Gegeven opdracht 1:
Noem elke getalswaarde met een eenheid die in de tekst over dampkringverlies voorkomt, en noem een waarde die vaker voorkomt maar één keer.

Geëxtraheerde tekst:

★ ★ ★ ★

2. Verbetering van de modellering van het dampkringverlies
 
2.1 Lancering
De huidige modellering van het verlies aan dampkring moleculen door een lanceringsproces op  500 km hoogte is onjuist en zal moeten worden gecorrigeerd. De Maxwell- Boltzmann snelheidsverdeling zal vervangen moeten worden door empirisch bepaalde snelheidsverdelingen van dampkringmoleculen op 500 km hoogte, en door rekening te houden met de centrifugaal kracht op elk molecuul. De lancering van dampkring moleculen is echter niet het enige proces dat leidt tot het ontsnappen van moleculen naar de ruimte. Er zijn nog 5 andere verliesprocessen, zoals hieronder beschreven.
 
2.2 Diffusie
Aan het aardoppervlak is de dichtheid van de aardatmosfeer 2.6 x E +25 deeltjes per m3 [3] terwijl die in de ruimte vrijwel nul is. Dit concentratieverschil komt overeen met een drukverschil van 1 Bar tussen aardoppervlak en ruimte. Door de afnemende concentratie tussen aardoppervlak en ruimte is de kans op een botsing tussen de dampkring moleculen in de richting van de ruimte groter dan de kans op een botsing in de richting van de aarde, waardoor de dampkring moleculen zich stapje voor stapje in de richting van de ruimte verplaatsen. De zwaartekracht werkt deze stapsgewijze verplaatsing tegen, rechtevenredig met het gewicht van het molecuul. Maar de zwaartekracht kan de diffusie niet stoppen en functioneert daarom niet als een dak boven de aarde. Op 500 km hoogte hebben, bijvoorbeeld, de meeste stikstofmoleculen een snelheid van 0.8 km/s. Al is deze snelheid kleiner dan de ontspanningssnelheid en ook al trekt de zwaartekracht aan het molecuul, deze snelheid is voldoende om in een hogere baan te komen. En dat gebeurt vroeg of laat, omdat ook op 500 km hoogte een concentratieverschil bestaat tussen de dampring en de lege ruimte, waardoor er meer botsingen in de richting van de ruimte zullen plaatsvinden dan in de richting van de aarde. Wanneer het molecuul vanuit die hogere baan terugzakt naar de lagere baan als gevolg van de zwaartekracht, dan zal het vroeg of laat opnieuw in de richting van de ruimte wordt gestoten, omdat er een concentratieverschil is ten opzichte van de lege ruimte waardoor er meer botsingen in de richting van de ruimte zullen plaatsvinden dan in de richting van de aarde.  Dit diffusie proces van stapsgewijs opschuiven naar een hogere baan, terugvallen en opnieuw opschuiven, blijft doorgaan zolang er een concentratieverschil bestaat tussen dampkring en ruimte.  De snelheid van het diffusieproces is rechtevenredig met de grootte van het concentratieverschil met de lege ruimte en met de temperatuur.

★ ★ ★ ★

Gegeven opdracht 2:
Tel in hoeveel regels van de records de string "size" voorkomt.

Oefenmateriaal:
★ ★ ★ ★

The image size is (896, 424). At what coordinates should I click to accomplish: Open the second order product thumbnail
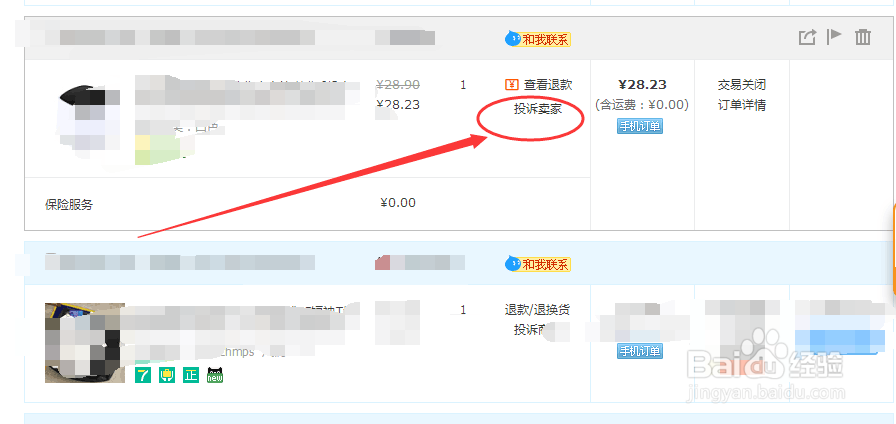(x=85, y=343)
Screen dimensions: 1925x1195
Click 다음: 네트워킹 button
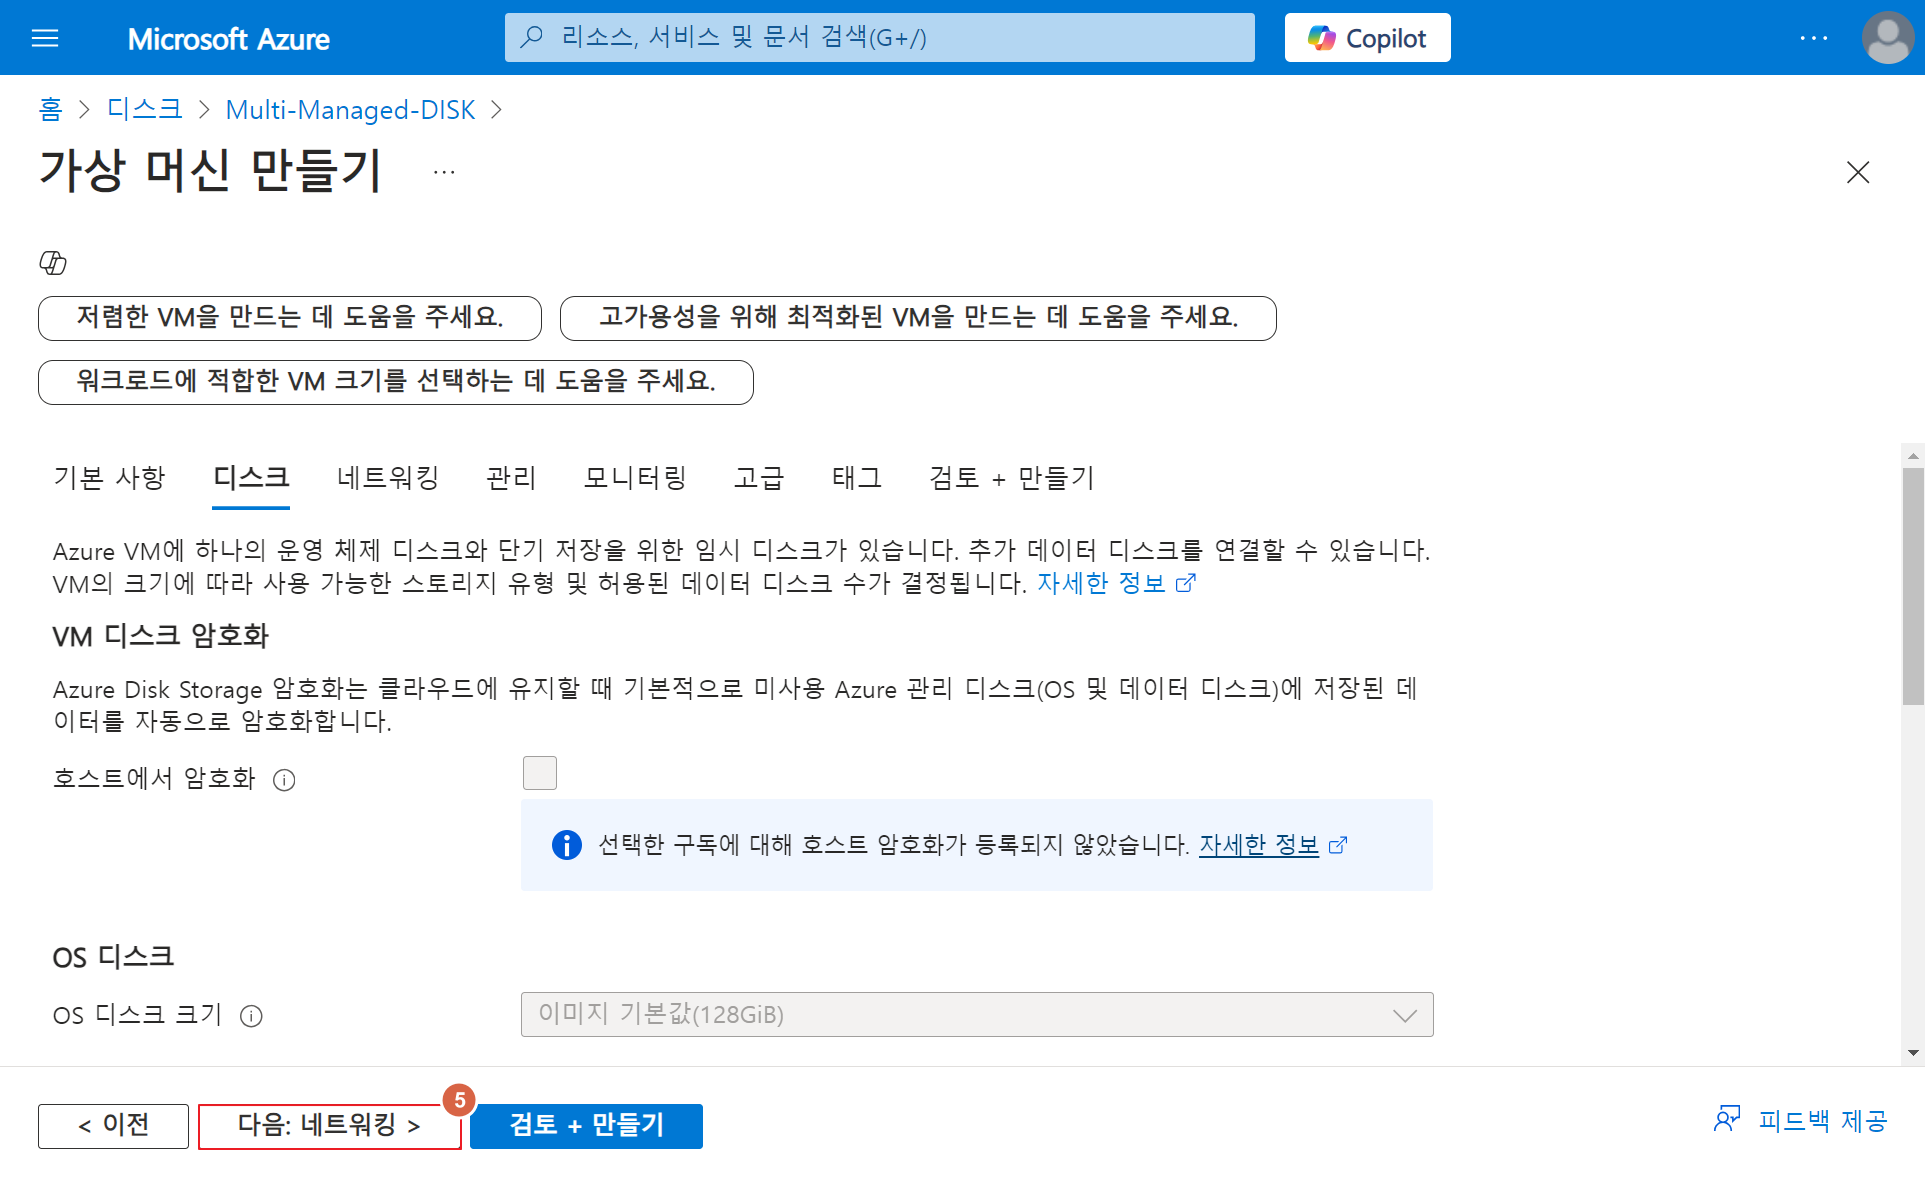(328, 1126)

★ ★ ★ ★

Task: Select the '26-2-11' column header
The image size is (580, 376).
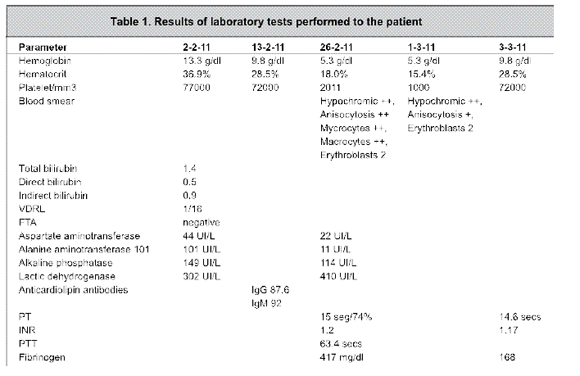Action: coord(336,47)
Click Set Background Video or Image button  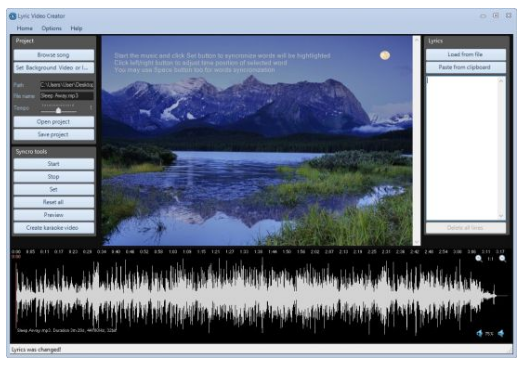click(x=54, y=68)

★ ★ ★ ★

Volledige uitwerking 1:
- 500 km
- 2.6 x E +25 deeltjes per m3
- 1 Bar
- 0.8 km/s

Volledige uitwerking 2:
2